The small group of non-participating doctors tends to be concentrated in certain specialties and geographic areas. If you live in a major metro area with many providers, you’re less likely to end up with a non-participating doctor simply because you have more choices. In areas with fewer specialists, the odds go up slightly, though the numbers are still small overall.
Eight States Ban Excess Charges Entirely
If you live in one of eight states, excess charges are not just uncommon but illegal. Connecticut, Massachusetts, Minnesota, New York, Ohio, Pennsylvania, Rhode Island, and Vermont all prohibit doctors from billing Medicare patients above the Medicare-approved amount. In these states, even non-participating providers must accept assignment.
If you live in one of these states, excess charges are essentially a non-issue regardless of which doctor you see or which Medigap plan you carry.

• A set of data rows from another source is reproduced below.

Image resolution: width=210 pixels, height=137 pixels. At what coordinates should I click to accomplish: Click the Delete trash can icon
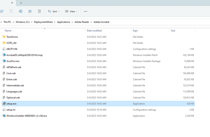pos(39,11)
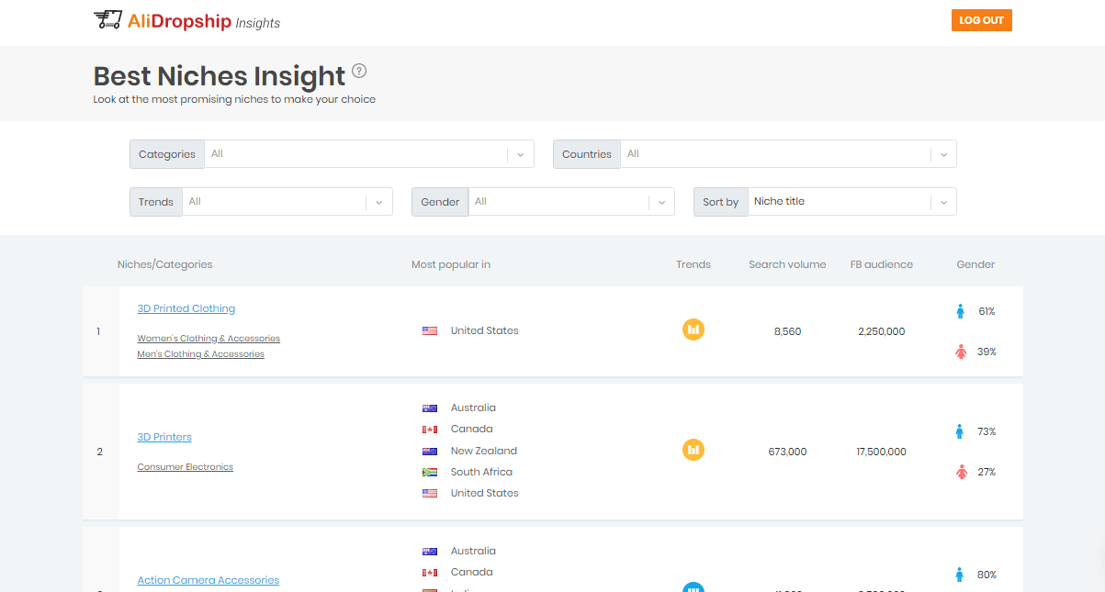This screenshot has height=592, width=1105.
Task: Open Women's Clothing & Accessories category link
Action: (209, 339)
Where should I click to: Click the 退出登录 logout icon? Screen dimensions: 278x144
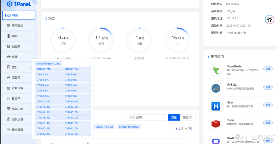[9, 130]
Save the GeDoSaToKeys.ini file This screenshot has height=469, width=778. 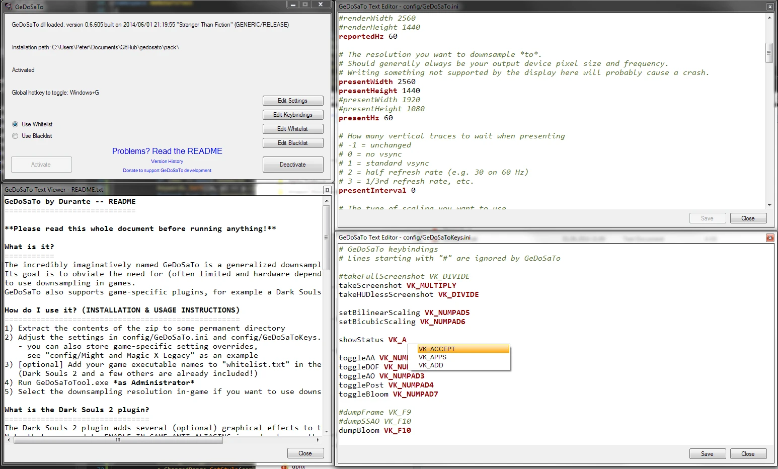[x=707, y=453]
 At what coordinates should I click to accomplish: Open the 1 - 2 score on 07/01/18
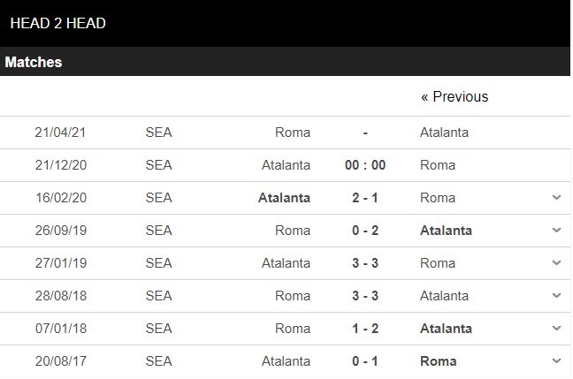click(365, 329)
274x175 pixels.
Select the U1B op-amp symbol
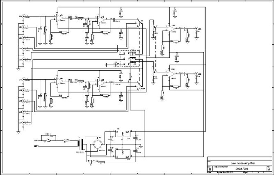pyautogui.click(x=100, y=20)
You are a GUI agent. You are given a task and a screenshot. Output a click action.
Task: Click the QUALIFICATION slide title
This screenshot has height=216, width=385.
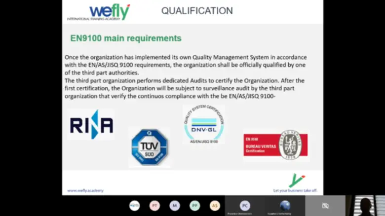(197, 11)
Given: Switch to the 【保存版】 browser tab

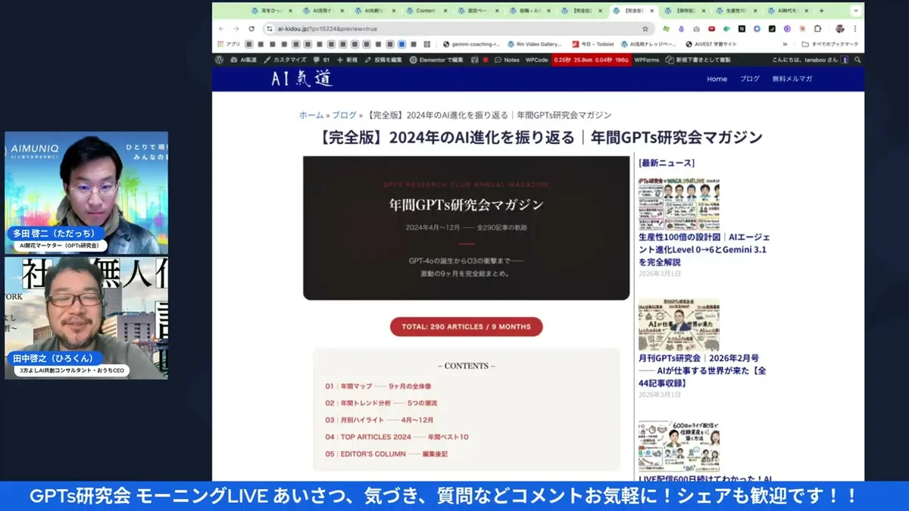Looking at the screenshot, I should (686, 11).
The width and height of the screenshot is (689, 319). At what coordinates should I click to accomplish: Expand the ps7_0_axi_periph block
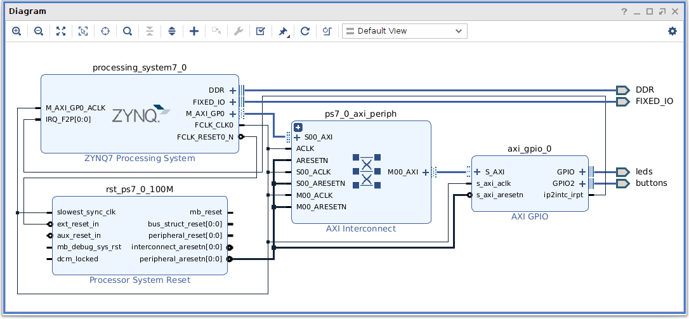(298, 127)
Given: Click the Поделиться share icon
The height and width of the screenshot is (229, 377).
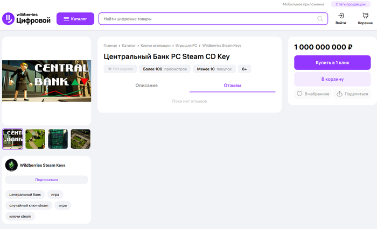Looking at the screenshot, I should click(339, 94).
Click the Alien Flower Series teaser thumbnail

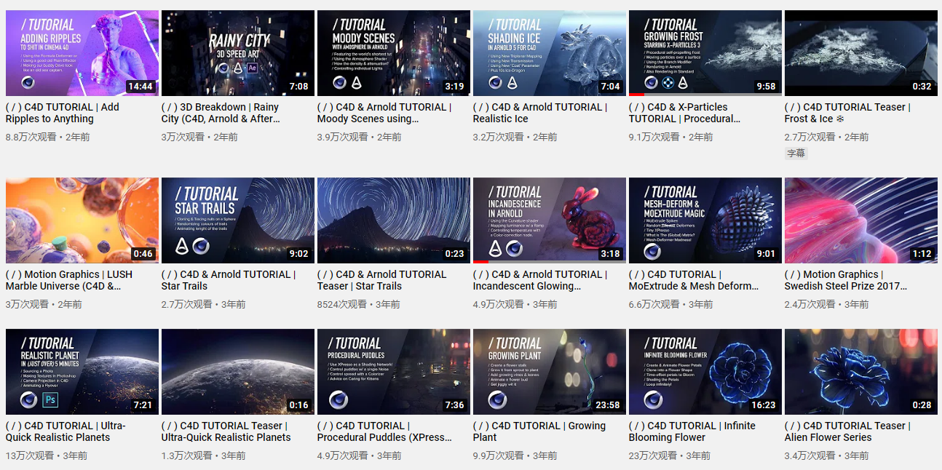(x=860, y=372)
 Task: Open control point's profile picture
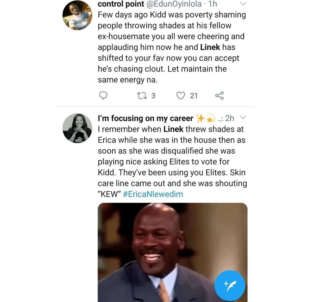tap(77, 15)
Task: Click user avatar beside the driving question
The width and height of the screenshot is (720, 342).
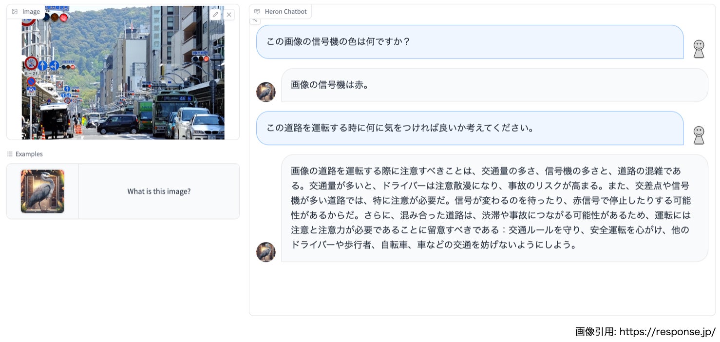Action: [x=699, y=135]
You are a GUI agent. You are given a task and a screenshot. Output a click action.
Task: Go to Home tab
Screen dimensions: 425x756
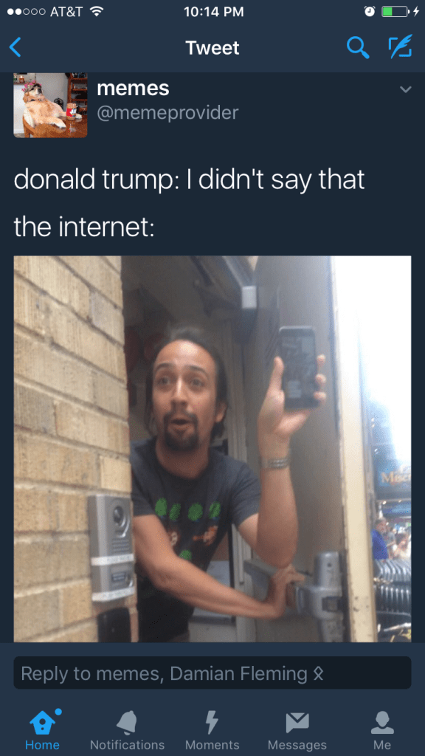tap(42, 729)

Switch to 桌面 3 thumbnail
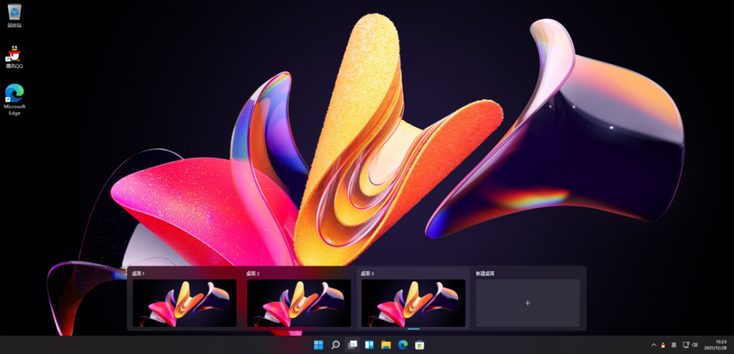[413, 303]
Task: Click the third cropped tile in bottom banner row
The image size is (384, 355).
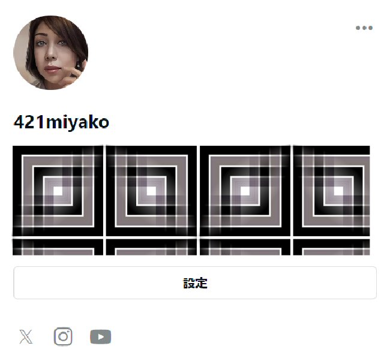Action: click(x=245, y=247)

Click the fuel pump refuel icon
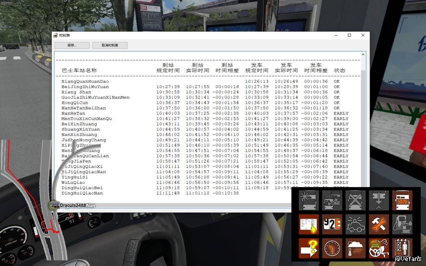point(402,224)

How Medigap Plans Handle Excess Charges
For people in the other 42 states, Medigap (Medicare supplement) plans offer another layer of protection. Two standardized plan types cover 100% of Part B excess charges: Plan F and Plan G. Plan F is no longer available to people who became newly eligible for Medicare after January 1, 2020, so Plan G is the main option for newer enrollees who want this coverage.
All other Medigap plans, including the popular Plan N, do not cover excess charges at all. If you have Plan N and see a non-participating doctor who bills up to the limiting charge, you pay that extra amount out of pocket.
Whether this coverage gap matters depends on your situation. Given that 98% of providers accept assignment, paying a higher premium specifically for excess charge protection may not be worth it for everyone. But if you regularly see a specialist who doesn’t participate in Medicare, or if you want to eliminate the possibility entirely, Plan G removes that risk.
How to Check Before an Appointment
You can look up any provider’s participation status on Medicare’s official provider directory at Medicare.gov. Search for the doctor’s name and look for whether they accept “assignment.” If they do, they cannot bill excess charges for that claim.
You can also simply ask the doctor’s billing office before scheduling. The key question is whether they accept Medicare assignment. A participating provider always accepts assignment. A non-participating provider may accept it on some claims but not others, so it’s worth confirming for the specific service you need. Doctors who have opted out of Medicare entirely are a separate category: they don’t bill Medicare at all, and you pay their full fee yourself under a private contract.
For most Medicare beneficiaries, excess charges are a theoretical concern rather than a practical one. The combination of high physician participation rates, the federal 15% cap, and state-level bans in eight states means very few people actually encounter these charges. But knowing the rules puts you in a position to avoid them entirely.